[BEGIN Document extract]

Cool. My understanding also is that there is no “learning” in the vehicle - the Model is computed centrally - then runs on individual cars - there is no local AI.
Thing is, Everybody Says That. But I have my doubts. First: I do have a background in some serious DSP. And for some time I kept up with the beginnings and development of neural networks.
Feedback in neural networks, where the weights interior to the neural networks and a selection of outputs of the neural network feeding back into the inputs array of data have been part of the model since Day One. Heck, we of the wetware persuasion do this
all the time.
Doing this sans constraints is likely a good way to descend into madness. But multivariate constraints on multivariate input, multivariate output, with multivariate feedback has been a thing for a very, very long time. One can constrain interior state variables, the range of input, range out outputs, and the ranges of feedbacks pretty much as one sees fit, without even resorting to what goes on in the various stages of neural networking. And, yeah, I've done this, non-neural-network style, on and off as part of work for decades.
It gets even weirder. I mentioned the word, "State Variables". Let's see if I can give an example. There's this class of problems called, "System Identification". A classic one was this Soviet-era problem involving predicting the water level of a large river system with feeder rivers in Northern Siberia, the better to predict flooding, set dam flow levels, and all that. One might have a bunch of rain gauges scattered across several thousand square miles as basic input and some automated water level monitors here and there. But complete monitoring was pretty much impossible: Way too much area and not enough money to instrument it all.
So, create models. Lots of models. Create the models algorithmically. The main intent is feed input data into the model, look at the data coming out of the model, compare that data with real, measured data from the field, then run algorithms that re-run the model as a function of time, change weights, function types, the number of state variables that change as a function of time, and modify the model to minimize the error difference between the predicted and actual outputs. Do enough of this, stepping the complexity of the model up as one goes, and, eventually, it can be used to
predict what the various water levels in the river system are going to be like due to rainfall here, there, and everywhere, with a starting configuration of water levels at T=0. As I said, this is a problem in
system identification.
Thing is, the model itself has state variables that change over time.
But those state variables don't have to have a basis in reality. They may not be water flow rates, pond levels, resistance to water flow, or anything else: So long as the model works what values these variables take don't matter, so long as the end result works. Further, if constraining those state variables makes the model work better, then, well, why not?
Interestingly, the
starting values for those not-based-in-reality state values can make
big differences in what the end results might be.
So, now let's switch back to Tesla. Big, complicated algorithms in now-you-see-it, now-you-don't decisions on which way to drive, set the accelerator, set the brakes, with a fast-processing neural network built in, with multitudinous numbers of interior state variables both inside the neural network and outside, feedback of all sorts up the wazoo, and constraints everywhere. Finally, the whole business is a research project:
NOBODY has done stuff like this before. Research is sometimes jokingly referred to as, "The process of running up alleys to find out if they're blind."

[END Document extract]
[BEGIN Data section]

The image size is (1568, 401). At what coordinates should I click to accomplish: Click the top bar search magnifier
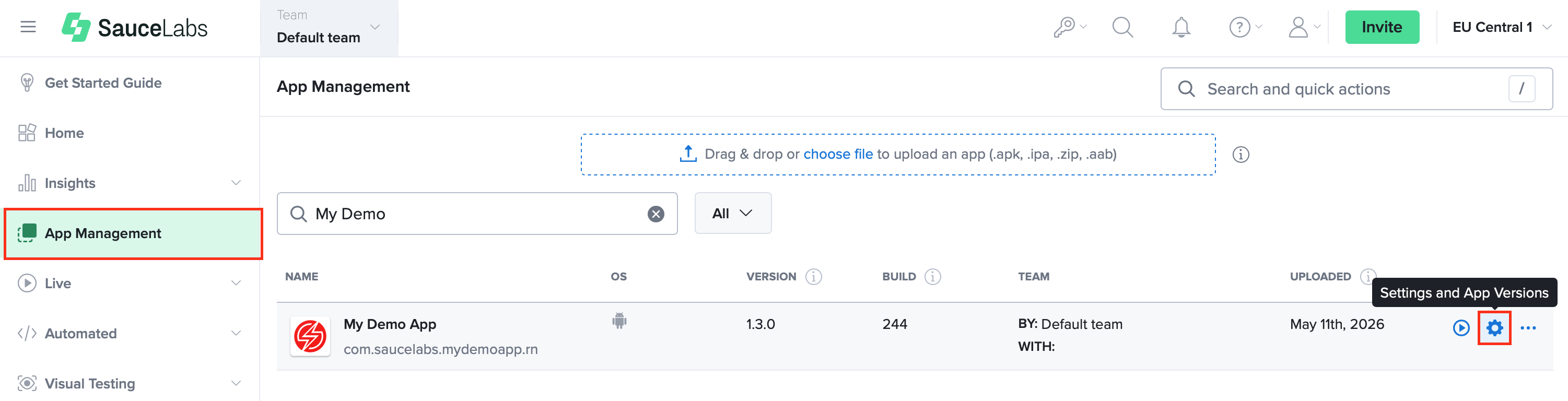[x=1122, y=27]
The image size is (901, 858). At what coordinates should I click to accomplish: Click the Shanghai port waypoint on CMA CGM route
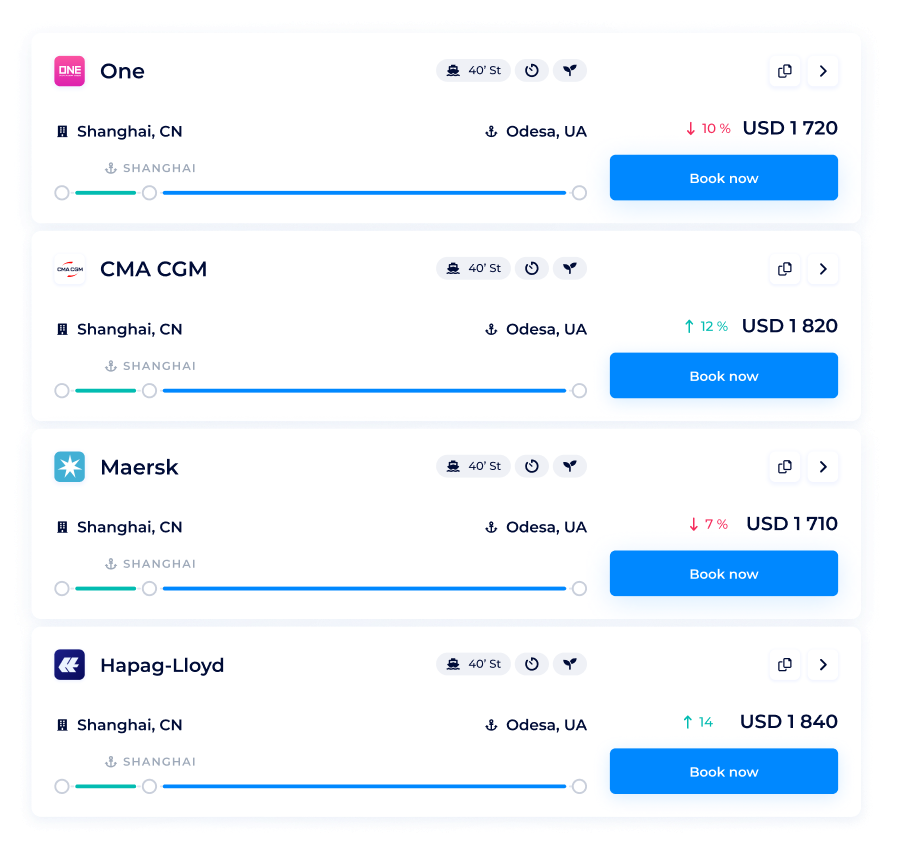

[END Data section]

Exercise task: Repeat the passage from the forum post on neural networks and Tesla from "Cool. My understanding" up to and including "of neural networks.".

Task response:
Cool. My understanding also is that there is no “learning” in the vehicle - the Model is computed centrally - then runs on individual cars - there is no local AI.
Thing is, Everybody Says That. But I have my doubts. First: I do have a background in some serious DSP. And for some time I kept up with the beginnings and development of neural networks.